This week, we explored the food tour app concept in more detail and decided to rework our concept so that it focuses more on the cultural aspect of food in New York City.

Old Concept

Our initial project concept had a few aspects to it: present-day food maps, historical food maps, and food tours. Based on the class feedback, we zeroed in on the food tour aspect and were planning on generating customizable food tours for NYC.

Problems Encountered

Long story short, there are a lot of food tour apps out there, and there is no clear way for us to add anything new to the food tour app sphere. Some notable examples include:

  1. Rama: Offers pre-written, “curated” food tours and crawls by food fanatics for a low price of $1-3 each tour.
  2. Peek: Offers scheduled tours (e.g. Pizza and Little Italy Walks, Neighborhood Wine Tours, etc.) for a price, as well as booking services for the destinations in your itinerary.
  3. Localeur: Offers crowd-sourced food collections (e.g.
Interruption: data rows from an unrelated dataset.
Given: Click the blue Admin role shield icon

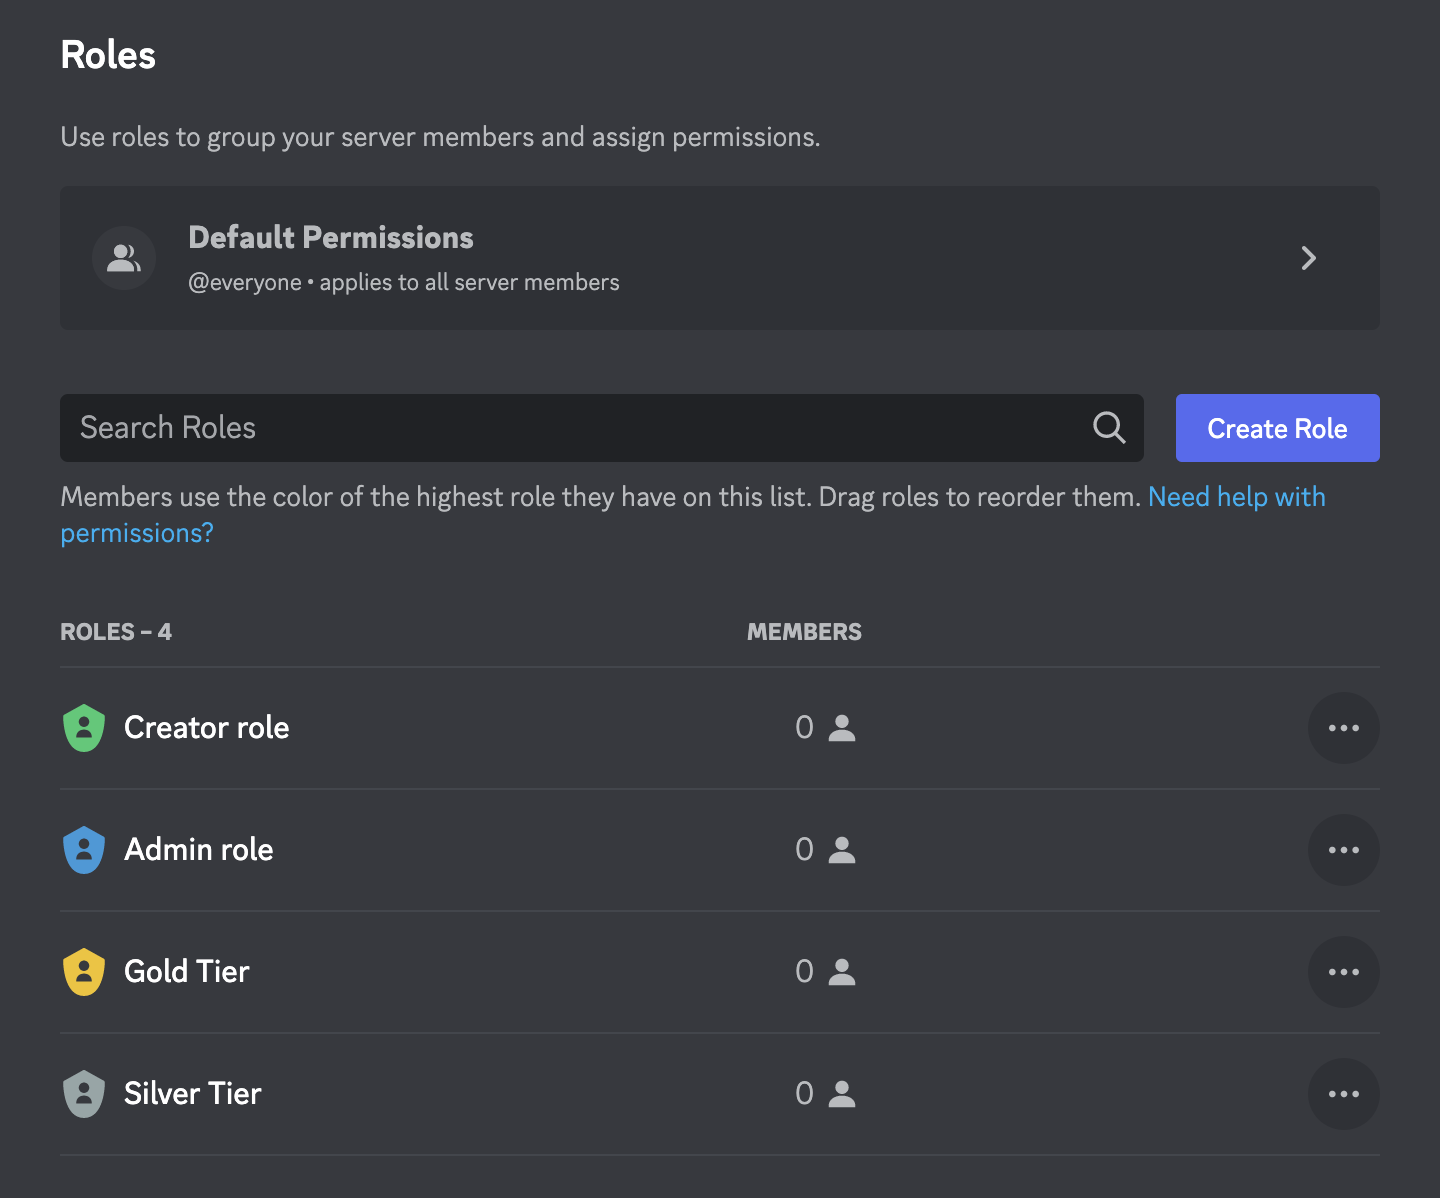Looking at the screenshot, I should pyautogui.click(x=84, y=850).
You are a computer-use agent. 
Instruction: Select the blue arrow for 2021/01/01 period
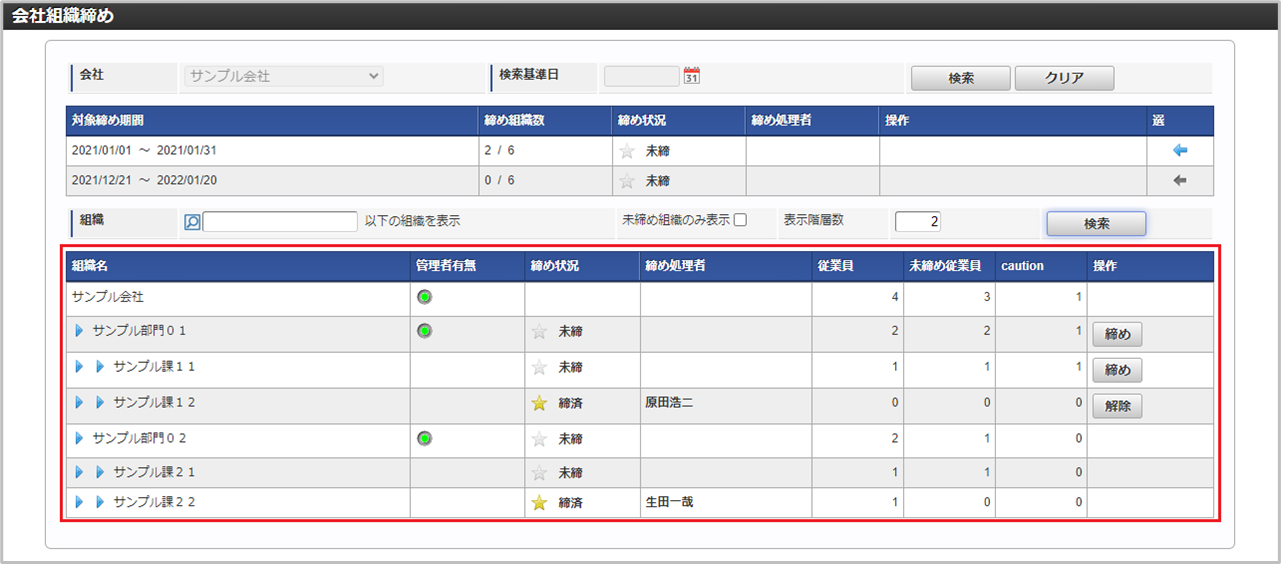1179,151
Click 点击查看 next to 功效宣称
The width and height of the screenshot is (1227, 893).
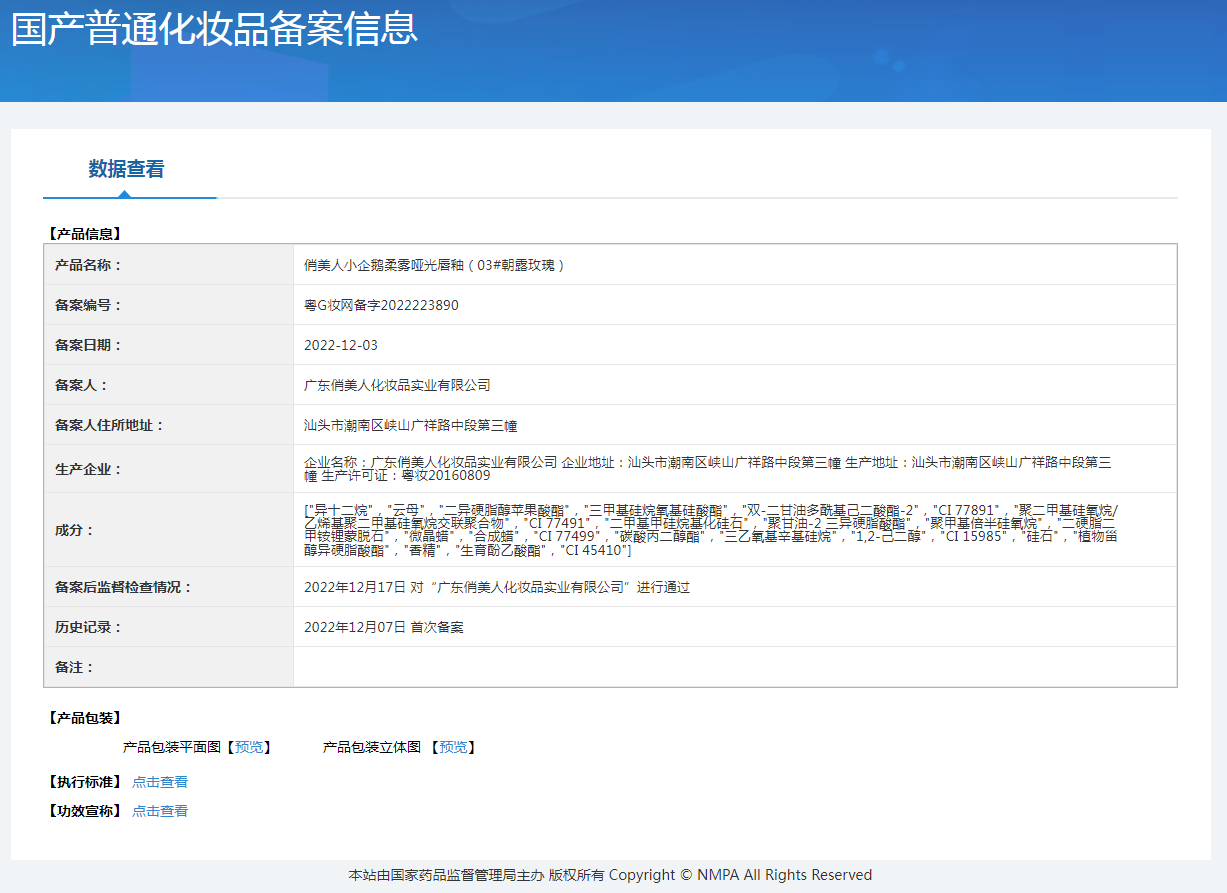160,811
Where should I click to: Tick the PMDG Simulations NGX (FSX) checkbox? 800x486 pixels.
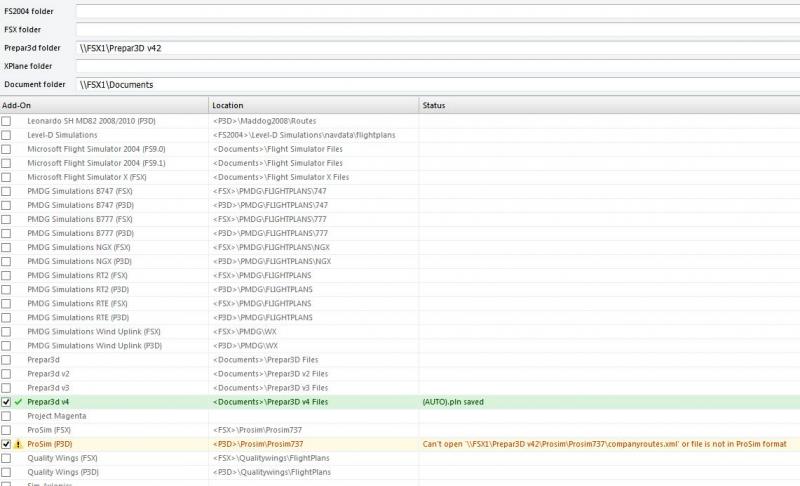[x=6, y=247]
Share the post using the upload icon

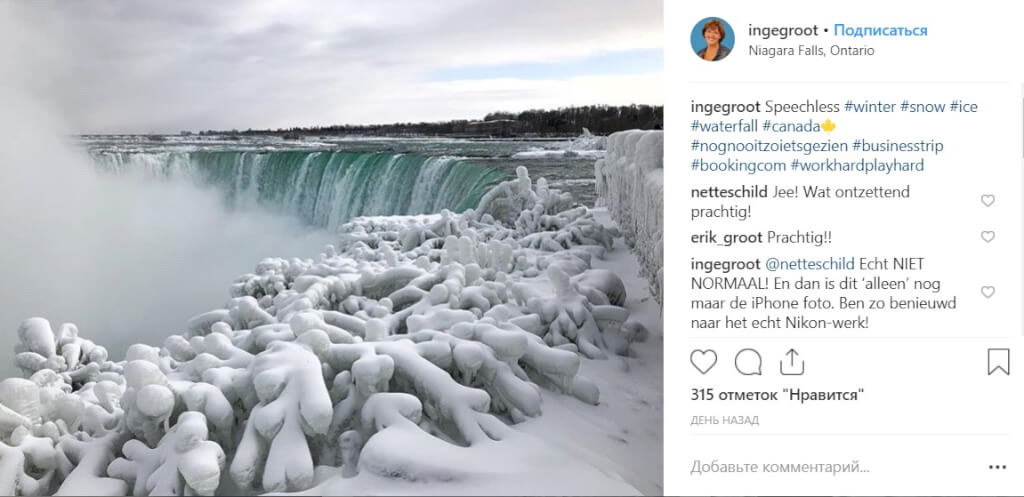(792, 362)
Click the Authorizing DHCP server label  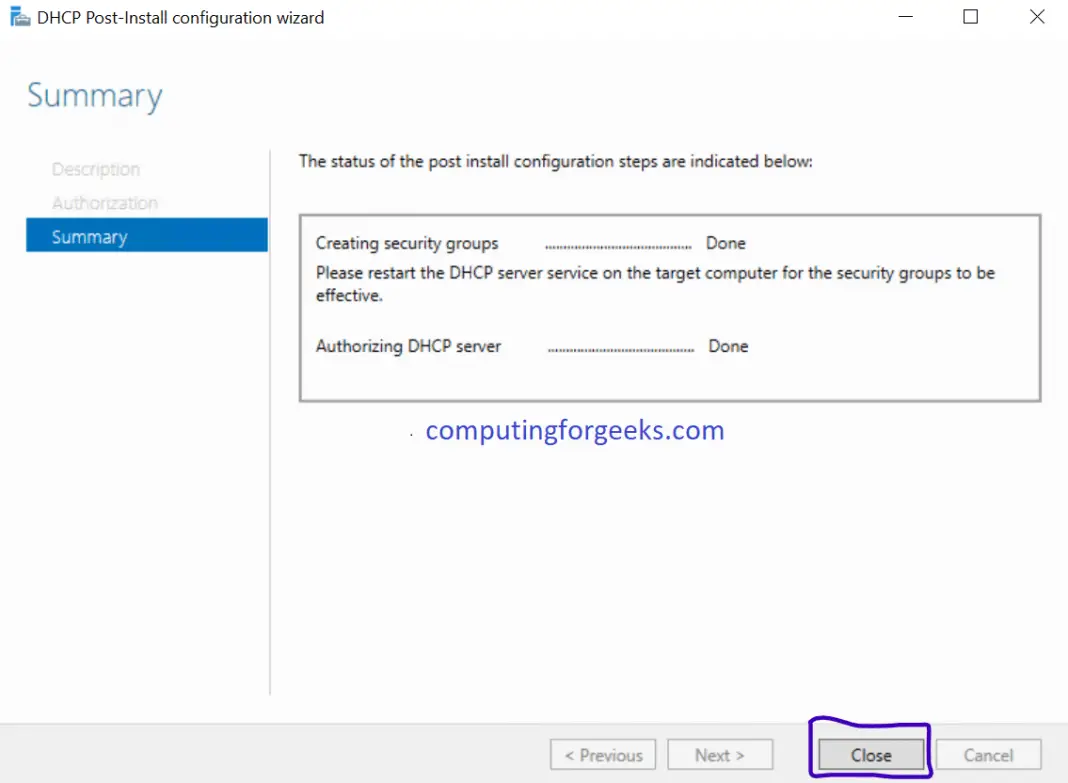pos(411,346)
Best Donuts in Boston, Best Places to Brunch, etc.) subject to community up-votes and down-votes.
  4. Many, many more…

New Concept

We’ve decided to pivot and focus more on the cultural/academic aspect of our original idea. We are planning on building a data visualization tool that allows viewers to visualize different ethnic cuisines in NYC with overlaid auxiliary information. The auxiliary information we include is subject to the data we can find, but so far we plan on displaying information regarding:

  1. Restaurant accolades
  2. Ethnic neighborhood break down
  3. Fusion level
    This tool will be geared more towards academics such as food anthropologists, so it will be optimized for desktop browsers.

Next Steps

Borrowing from the process of the VRMFA team, we decided to split the work into front-end (Nicole) and back-end (Zygi) and focus on building bare minimum functionality: heat maps that show the distribution of different ethnic cuisines in NYC. After this, we will tackle additional dimensions to overlay on our heat maps.